-- Input data follows --
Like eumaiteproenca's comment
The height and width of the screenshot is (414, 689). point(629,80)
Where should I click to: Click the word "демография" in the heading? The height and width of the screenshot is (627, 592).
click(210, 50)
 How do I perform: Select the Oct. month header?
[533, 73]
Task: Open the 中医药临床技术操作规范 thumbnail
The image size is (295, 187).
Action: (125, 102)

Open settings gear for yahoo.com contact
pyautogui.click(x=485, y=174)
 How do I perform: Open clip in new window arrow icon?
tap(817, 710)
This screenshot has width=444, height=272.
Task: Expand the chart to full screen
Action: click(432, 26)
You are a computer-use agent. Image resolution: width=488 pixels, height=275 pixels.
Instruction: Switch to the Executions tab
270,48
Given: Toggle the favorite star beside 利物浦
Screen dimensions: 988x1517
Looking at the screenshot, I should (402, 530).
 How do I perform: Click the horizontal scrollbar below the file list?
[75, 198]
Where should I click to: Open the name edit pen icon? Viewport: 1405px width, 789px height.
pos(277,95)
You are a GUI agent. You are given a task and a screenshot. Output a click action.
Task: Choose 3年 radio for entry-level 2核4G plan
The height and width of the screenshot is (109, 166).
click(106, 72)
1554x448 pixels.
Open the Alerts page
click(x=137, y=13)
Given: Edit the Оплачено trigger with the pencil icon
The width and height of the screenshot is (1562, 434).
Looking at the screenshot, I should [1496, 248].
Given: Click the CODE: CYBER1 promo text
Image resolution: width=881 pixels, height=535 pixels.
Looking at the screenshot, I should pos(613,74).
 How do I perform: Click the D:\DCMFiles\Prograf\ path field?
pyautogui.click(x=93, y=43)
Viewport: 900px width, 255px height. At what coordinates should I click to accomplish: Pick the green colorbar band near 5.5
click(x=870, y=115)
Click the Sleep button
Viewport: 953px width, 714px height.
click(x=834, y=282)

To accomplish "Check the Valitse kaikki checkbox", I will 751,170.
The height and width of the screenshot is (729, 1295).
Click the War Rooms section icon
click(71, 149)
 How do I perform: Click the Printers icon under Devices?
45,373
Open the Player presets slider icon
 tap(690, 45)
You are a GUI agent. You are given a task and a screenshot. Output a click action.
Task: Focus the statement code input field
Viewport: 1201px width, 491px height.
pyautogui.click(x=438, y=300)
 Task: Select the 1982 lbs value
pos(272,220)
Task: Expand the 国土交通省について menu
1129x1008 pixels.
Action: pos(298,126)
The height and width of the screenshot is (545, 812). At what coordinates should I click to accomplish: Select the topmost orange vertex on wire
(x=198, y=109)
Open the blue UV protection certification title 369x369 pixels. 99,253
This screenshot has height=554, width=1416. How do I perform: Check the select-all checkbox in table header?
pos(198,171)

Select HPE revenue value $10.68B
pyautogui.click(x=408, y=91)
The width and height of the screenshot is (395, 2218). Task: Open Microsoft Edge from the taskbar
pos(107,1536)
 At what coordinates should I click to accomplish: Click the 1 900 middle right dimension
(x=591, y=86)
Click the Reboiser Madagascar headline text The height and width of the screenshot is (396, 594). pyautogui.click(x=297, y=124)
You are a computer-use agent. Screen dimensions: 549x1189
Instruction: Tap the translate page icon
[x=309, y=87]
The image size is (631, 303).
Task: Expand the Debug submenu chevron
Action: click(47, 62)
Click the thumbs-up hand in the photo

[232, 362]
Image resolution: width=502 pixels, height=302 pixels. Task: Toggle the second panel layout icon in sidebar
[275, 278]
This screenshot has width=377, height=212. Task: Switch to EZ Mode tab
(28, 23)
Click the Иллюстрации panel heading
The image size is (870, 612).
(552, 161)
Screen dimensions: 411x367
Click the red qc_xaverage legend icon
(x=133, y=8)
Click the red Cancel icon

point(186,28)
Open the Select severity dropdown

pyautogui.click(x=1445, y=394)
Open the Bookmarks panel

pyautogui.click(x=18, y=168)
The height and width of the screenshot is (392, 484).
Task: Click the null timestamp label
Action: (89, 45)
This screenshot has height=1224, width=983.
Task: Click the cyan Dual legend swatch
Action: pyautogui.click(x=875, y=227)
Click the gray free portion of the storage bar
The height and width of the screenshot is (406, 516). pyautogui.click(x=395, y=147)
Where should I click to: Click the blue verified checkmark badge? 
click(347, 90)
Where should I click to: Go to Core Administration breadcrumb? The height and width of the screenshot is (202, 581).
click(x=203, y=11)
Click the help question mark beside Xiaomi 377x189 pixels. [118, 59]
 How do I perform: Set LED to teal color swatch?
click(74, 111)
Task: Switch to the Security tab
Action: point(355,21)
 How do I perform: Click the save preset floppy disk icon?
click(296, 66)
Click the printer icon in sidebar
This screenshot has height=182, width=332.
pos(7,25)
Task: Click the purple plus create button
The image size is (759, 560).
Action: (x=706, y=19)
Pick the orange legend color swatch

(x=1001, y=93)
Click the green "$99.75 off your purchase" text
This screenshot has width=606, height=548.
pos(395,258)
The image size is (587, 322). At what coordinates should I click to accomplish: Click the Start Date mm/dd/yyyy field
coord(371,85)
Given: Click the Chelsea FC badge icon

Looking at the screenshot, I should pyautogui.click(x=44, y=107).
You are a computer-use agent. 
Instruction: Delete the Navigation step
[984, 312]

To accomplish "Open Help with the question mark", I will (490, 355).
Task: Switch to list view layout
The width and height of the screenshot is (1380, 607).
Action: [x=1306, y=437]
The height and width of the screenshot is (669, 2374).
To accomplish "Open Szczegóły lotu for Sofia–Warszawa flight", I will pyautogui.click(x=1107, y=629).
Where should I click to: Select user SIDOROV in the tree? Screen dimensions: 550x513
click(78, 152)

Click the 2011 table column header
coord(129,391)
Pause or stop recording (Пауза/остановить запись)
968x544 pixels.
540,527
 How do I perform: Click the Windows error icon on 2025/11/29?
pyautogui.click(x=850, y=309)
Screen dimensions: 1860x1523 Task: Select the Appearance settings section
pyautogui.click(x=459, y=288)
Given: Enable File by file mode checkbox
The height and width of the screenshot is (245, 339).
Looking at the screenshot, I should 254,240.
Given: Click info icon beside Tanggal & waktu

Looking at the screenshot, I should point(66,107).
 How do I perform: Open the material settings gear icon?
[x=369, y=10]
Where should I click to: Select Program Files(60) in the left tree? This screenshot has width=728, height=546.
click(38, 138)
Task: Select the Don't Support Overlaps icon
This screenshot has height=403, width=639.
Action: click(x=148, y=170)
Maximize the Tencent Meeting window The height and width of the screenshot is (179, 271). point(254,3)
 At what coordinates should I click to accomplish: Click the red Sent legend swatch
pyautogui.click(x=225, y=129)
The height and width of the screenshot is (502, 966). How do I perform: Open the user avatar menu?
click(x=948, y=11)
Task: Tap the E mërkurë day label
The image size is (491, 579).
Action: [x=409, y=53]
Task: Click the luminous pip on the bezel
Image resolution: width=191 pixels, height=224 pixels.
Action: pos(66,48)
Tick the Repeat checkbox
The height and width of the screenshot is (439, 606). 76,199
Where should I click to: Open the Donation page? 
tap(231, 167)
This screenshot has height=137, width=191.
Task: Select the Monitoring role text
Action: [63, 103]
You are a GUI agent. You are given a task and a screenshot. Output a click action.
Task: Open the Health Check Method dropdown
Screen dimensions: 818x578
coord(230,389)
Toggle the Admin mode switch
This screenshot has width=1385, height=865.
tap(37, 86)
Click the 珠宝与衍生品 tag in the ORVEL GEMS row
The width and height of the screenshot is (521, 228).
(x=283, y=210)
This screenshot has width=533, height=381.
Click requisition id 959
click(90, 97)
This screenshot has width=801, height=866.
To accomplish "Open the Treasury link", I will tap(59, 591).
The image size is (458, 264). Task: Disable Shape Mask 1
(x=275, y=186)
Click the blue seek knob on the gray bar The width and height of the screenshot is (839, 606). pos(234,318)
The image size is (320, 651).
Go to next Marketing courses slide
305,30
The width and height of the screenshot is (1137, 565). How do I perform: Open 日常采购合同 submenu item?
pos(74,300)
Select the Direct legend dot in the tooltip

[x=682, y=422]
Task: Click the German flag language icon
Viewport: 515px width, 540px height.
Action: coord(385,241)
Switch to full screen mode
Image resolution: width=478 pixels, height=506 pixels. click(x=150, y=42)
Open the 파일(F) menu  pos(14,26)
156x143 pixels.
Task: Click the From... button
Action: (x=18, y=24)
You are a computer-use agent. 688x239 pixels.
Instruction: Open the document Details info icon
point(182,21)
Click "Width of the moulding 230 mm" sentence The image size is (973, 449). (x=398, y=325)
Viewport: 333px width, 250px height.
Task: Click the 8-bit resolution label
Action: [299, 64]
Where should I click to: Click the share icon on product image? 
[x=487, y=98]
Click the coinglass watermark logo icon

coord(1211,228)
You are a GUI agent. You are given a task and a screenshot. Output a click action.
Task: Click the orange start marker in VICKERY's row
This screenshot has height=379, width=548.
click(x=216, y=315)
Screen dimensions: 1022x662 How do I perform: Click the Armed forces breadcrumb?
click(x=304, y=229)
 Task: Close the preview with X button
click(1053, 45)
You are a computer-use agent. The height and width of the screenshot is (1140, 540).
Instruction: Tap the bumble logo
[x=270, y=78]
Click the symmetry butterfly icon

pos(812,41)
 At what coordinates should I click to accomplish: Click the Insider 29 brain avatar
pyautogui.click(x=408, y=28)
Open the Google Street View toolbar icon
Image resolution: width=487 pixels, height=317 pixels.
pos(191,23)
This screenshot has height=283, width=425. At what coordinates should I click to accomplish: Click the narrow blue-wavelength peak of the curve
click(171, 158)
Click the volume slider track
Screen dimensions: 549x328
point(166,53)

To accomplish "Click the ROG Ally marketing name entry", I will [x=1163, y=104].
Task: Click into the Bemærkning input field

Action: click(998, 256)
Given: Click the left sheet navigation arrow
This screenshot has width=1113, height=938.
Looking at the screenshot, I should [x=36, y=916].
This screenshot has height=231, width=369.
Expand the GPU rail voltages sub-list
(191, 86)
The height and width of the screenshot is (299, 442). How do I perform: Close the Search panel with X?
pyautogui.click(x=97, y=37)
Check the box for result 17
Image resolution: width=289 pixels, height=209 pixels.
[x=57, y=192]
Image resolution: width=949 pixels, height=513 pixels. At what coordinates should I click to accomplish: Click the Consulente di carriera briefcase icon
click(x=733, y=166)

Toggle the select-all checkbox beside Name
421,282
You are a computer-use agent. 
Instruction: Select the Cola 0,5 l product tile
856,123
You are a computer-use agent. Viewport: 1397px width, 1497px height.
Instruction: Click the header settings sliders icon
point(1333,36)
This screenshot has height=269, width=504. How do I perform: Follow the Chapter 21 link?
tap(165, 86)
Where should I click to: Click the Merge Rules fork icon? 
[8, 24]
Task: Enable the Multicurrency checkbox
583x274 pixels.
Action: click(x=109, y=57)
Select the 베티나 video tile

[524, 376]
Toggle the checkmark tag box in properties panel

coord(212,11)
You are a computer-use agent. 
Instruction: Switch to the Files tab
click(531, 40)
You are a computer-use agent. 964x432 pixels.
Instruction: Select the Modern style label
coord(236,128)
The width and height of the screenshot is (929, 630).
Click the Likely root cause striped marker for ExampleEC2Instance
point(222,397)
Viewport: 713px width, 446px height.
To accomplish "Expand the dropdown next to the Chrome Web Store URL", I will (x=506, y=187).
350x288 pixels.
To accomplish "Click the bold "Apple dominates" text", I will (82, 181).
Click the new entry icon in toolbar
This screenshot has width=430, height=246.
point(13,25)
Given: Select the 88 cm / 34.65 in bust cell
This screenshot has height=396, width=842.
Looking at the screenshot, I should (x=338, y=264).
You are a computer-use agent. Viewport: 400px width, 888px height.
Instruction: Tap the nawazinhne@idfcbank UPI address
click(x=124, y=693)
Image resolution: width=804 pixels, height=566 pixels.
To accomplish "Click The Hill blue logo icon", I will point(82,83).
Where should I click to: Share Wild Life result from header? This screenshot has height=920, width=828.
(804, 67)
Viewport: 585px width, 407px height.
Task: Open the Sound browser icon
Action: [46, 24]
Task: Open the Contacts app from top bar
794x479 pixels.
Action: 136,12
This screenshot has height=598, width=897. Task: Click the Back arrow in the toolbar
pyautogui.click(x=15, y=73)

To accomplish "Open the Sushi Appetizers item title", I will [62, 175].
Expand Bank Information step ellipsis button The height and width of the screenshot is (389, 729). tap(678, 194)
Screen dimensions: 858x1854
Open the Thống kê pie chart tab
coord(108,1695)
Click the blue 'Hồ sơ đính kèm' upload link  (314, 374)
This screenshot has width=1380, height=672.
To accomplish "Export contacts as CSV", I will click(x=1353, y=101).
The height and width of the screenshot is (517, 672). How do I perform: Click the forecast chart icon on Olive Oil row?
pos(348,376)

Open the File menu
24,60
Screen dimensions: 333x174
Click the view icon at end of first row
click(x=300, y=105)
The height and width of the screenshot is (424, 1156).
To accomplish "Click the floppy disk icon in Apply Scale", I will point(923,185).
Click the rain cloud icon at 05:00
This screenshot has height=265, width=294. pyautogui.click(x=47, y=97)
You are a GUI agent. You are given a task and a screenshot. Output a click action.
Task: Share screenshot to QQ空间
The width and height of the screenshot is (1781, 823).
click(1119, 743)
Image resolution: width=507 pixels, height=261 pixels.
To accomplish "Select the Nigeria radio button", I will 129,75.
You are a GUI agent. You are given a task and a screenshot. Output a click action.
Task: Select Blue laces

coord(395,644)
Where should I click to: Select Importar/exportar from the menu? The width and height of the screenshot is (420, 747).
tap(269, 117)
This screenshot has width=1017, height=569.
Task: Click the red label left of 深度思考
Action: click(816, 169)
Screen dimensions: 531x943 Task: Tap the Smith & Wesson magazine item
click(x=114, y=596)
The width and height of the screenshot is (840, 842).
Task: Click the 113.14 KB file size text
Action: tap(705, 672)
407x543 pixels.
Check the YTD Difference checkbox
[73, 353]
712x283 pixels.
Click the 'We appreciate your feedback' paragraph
-- Input data concluded --
Exercise directions
Where does the string "Enable" appear in the records? Copy every line that holds it.

Exercise solution
Given: Enable File by file mode checkbox
Task: Enable the Multicurrency checkbox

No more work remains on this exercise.